Segunda-feira, 2005-10-10 22:10:21
O dia não começou muito bem: quando estávamos prestes a sair vimos que um dos carros tinha um pneu furado. É o segundo furo no espaço de quatro dias, o que ilustra a quantidade de buracos das estradas no distrito de Caué. Resolvido o problema fomos para o hospital de Angolares, onde passámos visita aos doentes internados. O senhor da diarreia que tínhamos visto ontem já estava melhor e sem febre. No entanto, os olhos estavam um pouco amarelos (ictéricos), o que pode significar que tinha de facto malária (a destruição dos glóbulos vermelhos pelo parasita pode causar icterícia). Por outro lado, continuava com diarreia, o que não é muito habitual na malária. Como sempre fazemos nestas situações, o doente é tratado como se tivesse as duas doenças. Não temos meios para confirmar ou negar qualquer dos diagnósticos, de maneira que não arriscamos. A propósito deste doente soubemos pelo Delegado de Saúde que têm havido alguns casos de cólera noutros distritos e o risco de uma epidemia não está completamente afastado.

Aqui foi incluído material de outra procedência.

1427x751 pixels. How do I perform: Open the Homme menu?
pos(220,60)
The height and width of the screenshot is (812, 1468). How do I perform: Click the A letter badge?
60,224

A meio da manhã fiz uma acção de formação sobre Depressão aos enfermeiros do hospital. Esta é uma doença sobre a qual os técnicos locais sabem pouco pois preocupam-se principalmente com as doenças infecciosas. Contudo, mesmo a Organização Mundial de Saúde tem destacado a sua importância, não só nos países industrializados, mas também nos países em via de desenvolvimento. Gostei muito da sessão, principalmente pela discussão que houve no final. Todos mostraram muito interesse em aprender e colocaram questões muito pertinentes. O objectivo da acção de formação foi sobretudo o de alertar para a importância da doença e ensinar o seu diagnóstico. Quanto a tratamento, como já tinha escrito há alguns dias, os anti-depressivos são medicamentos raros por estas bandas, pelo que muitas vezes a única intervenção possível é a psicoterapia caseira (isto é, conversar com os doentes durante trinta minutos ou uma hora de cada vez).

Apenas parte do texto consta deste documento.